Fast track with Saudi Arabia’s first professional racing driver

What inspired you to get into professional racing?

Aspiring to compete in the 24 Hours of Le Mans made me realize that professional racing was a possibility, rather than a pipe dream. It was my gateway into motor racing, but what inspired me to do it professionally was the support and support I received from everyone at home and around me.

Tell us about your background and its impact on Saudi and Arab women?

When I entered motorsport, I was pursuing my passion and therefore, I focused on my personal journey. At first, I didn’t really look at the big picture or think about the influence my career might have on others. Realizing how much of an impact I have has been one of the biggest rewards of my career so far. By sharing my story, I give people the opportunity to see bigger and aspire to things they didn’t think were possible before.

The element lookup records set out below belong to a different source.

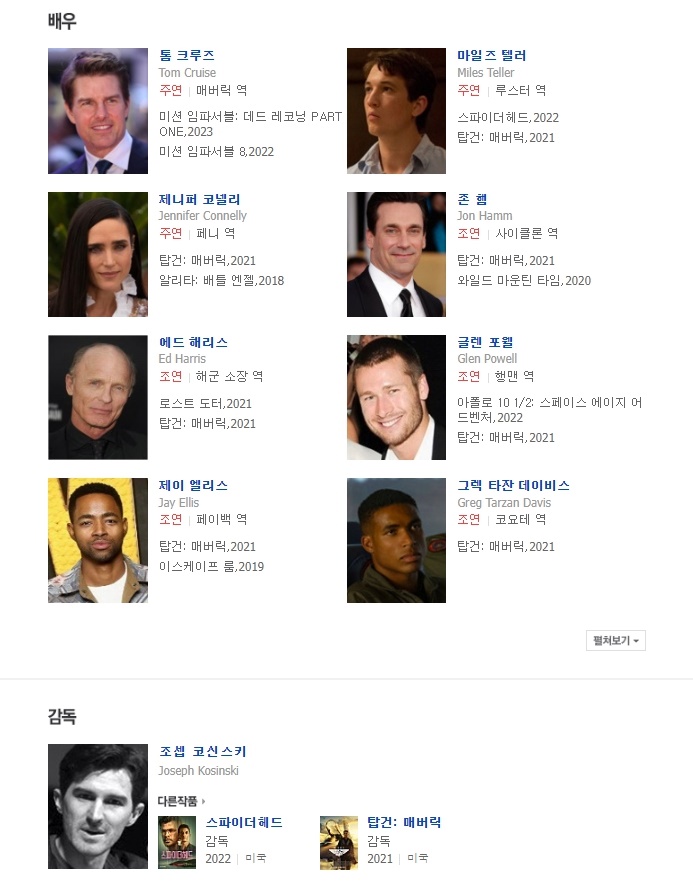Open 알리타: 배틀 엔젤,2018 filmography link
The image size is (693, 895).
221,281
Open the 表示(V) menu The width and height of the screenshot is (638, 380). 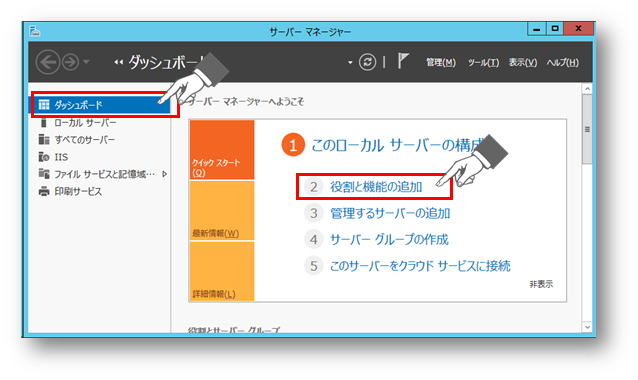(523, 63)
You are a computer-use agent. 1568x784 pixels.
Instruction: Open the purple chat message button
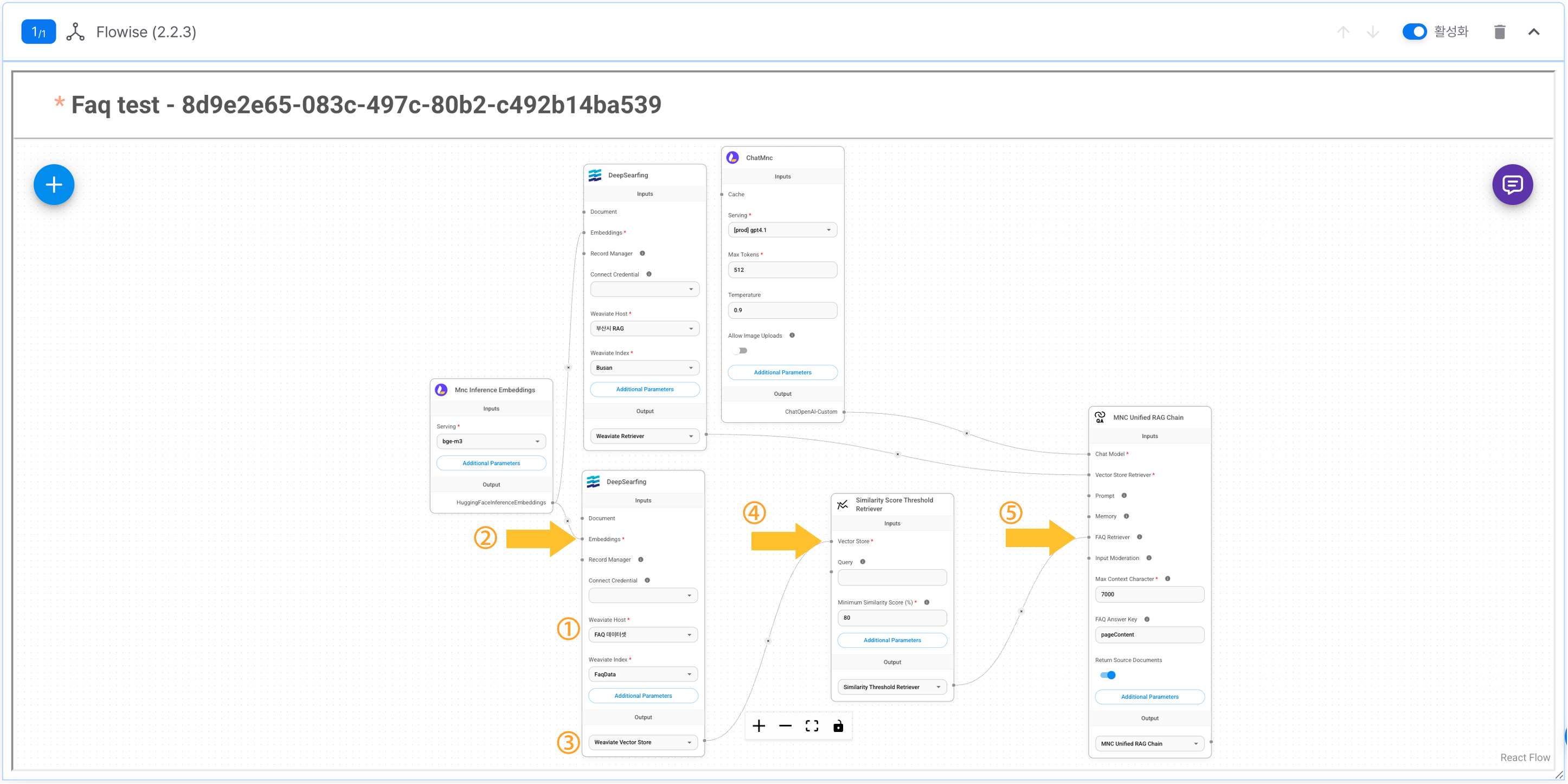1512,184
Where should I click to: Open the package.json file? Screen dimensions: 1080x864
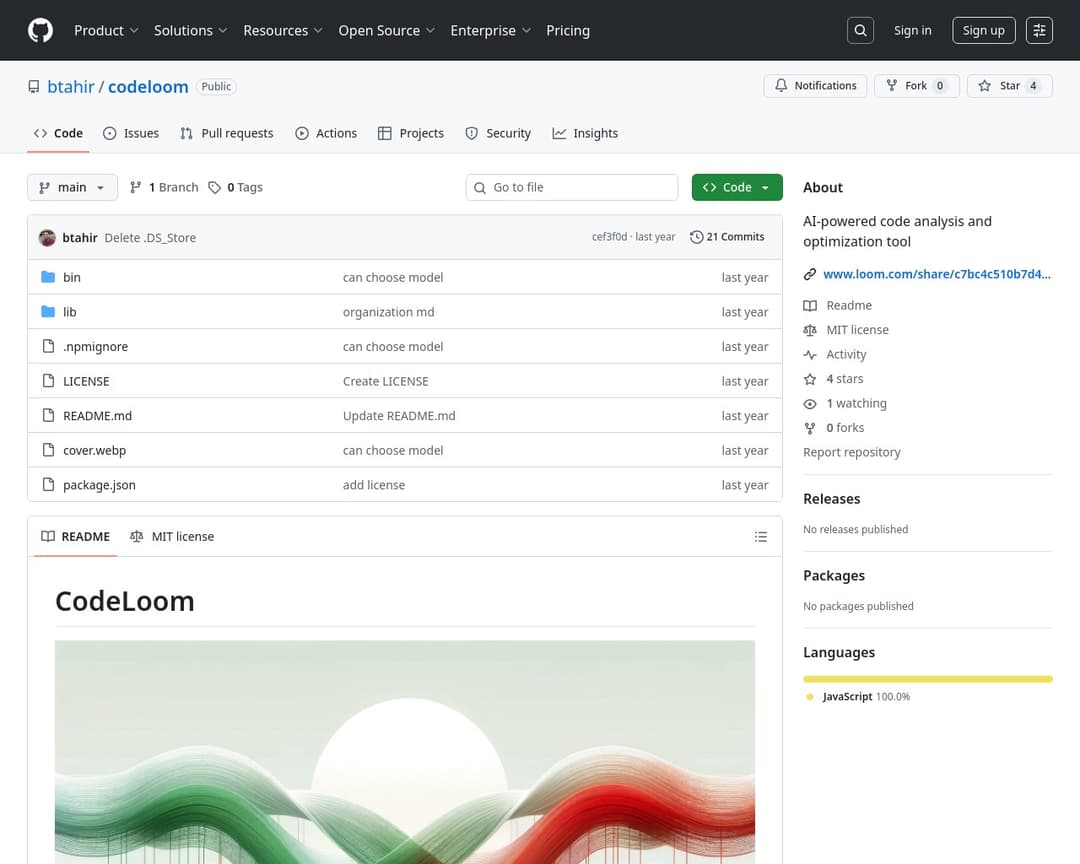click(x=99, y=485)
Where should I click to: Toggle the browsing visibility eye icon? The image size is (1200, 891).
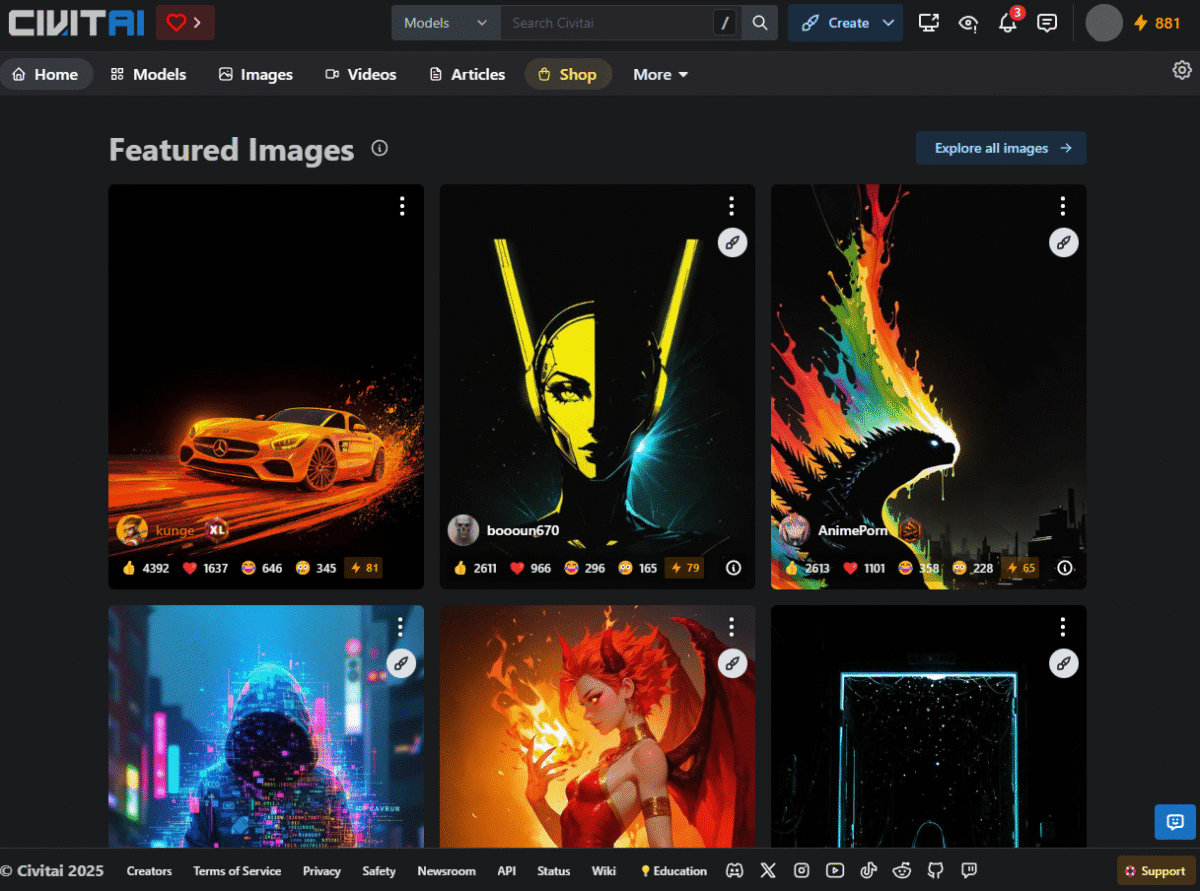tap(968, 23)
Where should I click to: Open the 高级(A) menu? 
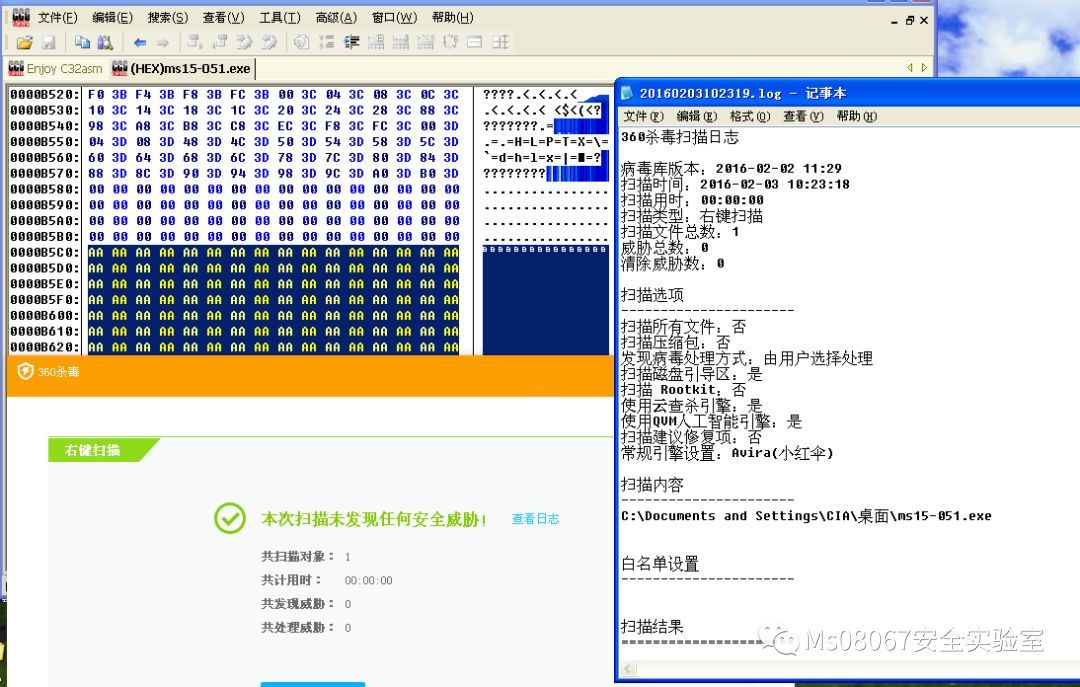334,17
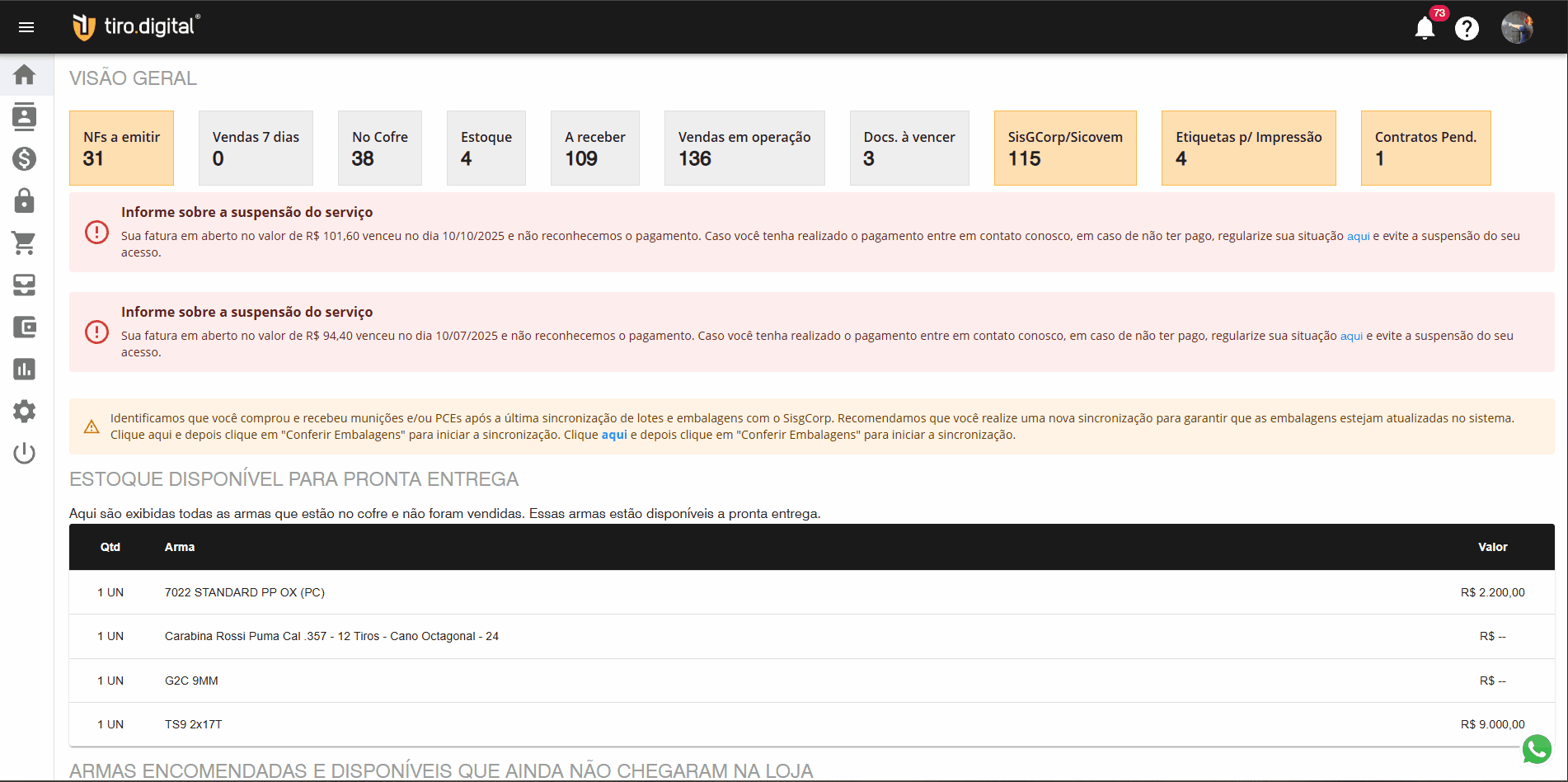The image size is (1568, 782).
Task: Select the shopping cart sales icon
Action: (x=25, y=243)
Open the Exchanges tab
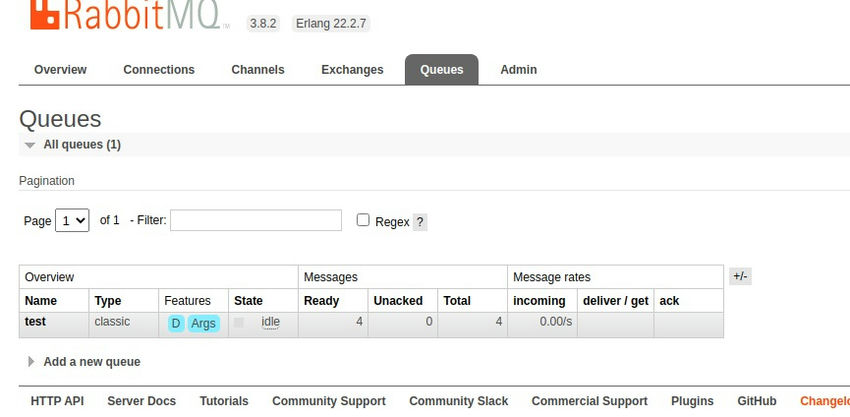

Motorsport, especially circuit racing, is quite new in Saudi Arabia, and I hope what I’m doing inspires men and women to do more, even if it’s outside of racing.

Tell us how your family influenced you?

My family has inspired and supported me throughout my career, but my decision to become a racing driver was truly mine. At the time, motorsport was not popular in Saudi Arabia. I had to get out into the world, understand the sport and learn the ins and outs of it. The whole experience was very self contained.

What have you learned from your experiences as a racing driver?

I arrived quite late in motorsport, and when you embark on something new, especially in the world of sport, you always test yourself. You have to be mentally sharp and physically strong, because you’re asking your body and your mind to do things you never thought possible before. I learned so much about handling pressure in racing situations; what you learn on the track is something you can reflect in life. I learned to manage my time, make the right decisions, stay focused and set realistic goals. In fact, after every race, I find myself learning something new.

Tell us about Theeba Motorsport?

Entering the world of motorsport was a learning experience. I didn’t know where to start and had lots of questions about how I could get involved. Now, because of the position I’m in, people often ask me how they can participate. In the past, I didn’t feel like I had the right answers. It inspired me to create Theeba Motorsport in May. I created the team to give people in Saudi Arabia the opportunity to learn more about this sport. After all the support I received, I wanted to give back. I want to help elevate talent in the region, and Theeba Motorsport will provide them with a platform to learn, grow and eventually become part of an established racing team. I also see the team as a bridge connecting Saudi Arabia to the rest of the world.

What are some of your most memorable moments?

When I started my career I was the first female racing driver to come from Saudi Arabia and I think one of the first milestones was racing the streets of our capital Riyadh in a championship called the Jaguar I-PACE Trophy. It was my first home race and it was a very special moment for me. I then spent a lot of time honing my single-seater racing skills. Earlier this year, I participated in the 24 Hours of Dubai, which was my first endurance race. I finished on the podium, and that ticked all the boxes for me; I felt like all my hard work was paying off. The creation of Theeba Motorsport and its first victory were also proud moments that I will never forget.

You recently had to withdraw from the first round of the International GT Open in Hungary. How did this impact your ranking?

After having a difficult race at Spa in Belgium, I think we all had very high hopes for Hungary, but unfortunately an accident in the first race forced us to retire for the rest of the weekend. Up until then we were performing very well so it was frustrating to end our weekend this way, but I think the challenges we faced made us stronger as a team. In our class, we are currently second in the championship, 20 points behind the leaders, but there are still six races to go and 60 points available. We are very motivated for the second half of the season and we will give everything.

What is your big goal?

My main aspiration is to compete in the 24 Hours of Le Mans. Le Mans was the race that showed me that it was not too late to pursue a career in motorsport. I saw riders older than me compete in this world-class race and finish on the podium and it made me realize that if they can do it, so can I.

What’s next for you?

I just finished the 24 Hours of Spa, which is probably the biggest race of my career so far. We took victory in the Bronze Cup category during the race. It was a race I was really looking forward to, as it was a chance to compete against some of the best riders in the world. Looking ahead, I have very high hopes for the next races at the Red Bull Ring and if we are able to deliver good results over the last three weekends, I think we still have the potential to win the title. We are currently evaluating several winter series that we can compete in the Middle East.

If it wasn’t racing, what would you be doing?

Before I started racing, I mainly worked in finance and investments. I always have a keen interest in business and investing.

Any advice for women who want to get into the sport?

I learned a lot from my experiences in motorsport. I learned that I can be my worst critic, but at the same time, my biggest cheerleader. Self-confidence is sometimes easier said than done, but I felt it was important to trust in my abilities when I discovered the sport. Entering a new environment, especially a predominantly male-dominated space, can be daunting at first, but it’s important that you do your best and remember that you’re here to learn. It is important to be true to yourself and believe in your abilities, but also to be patient.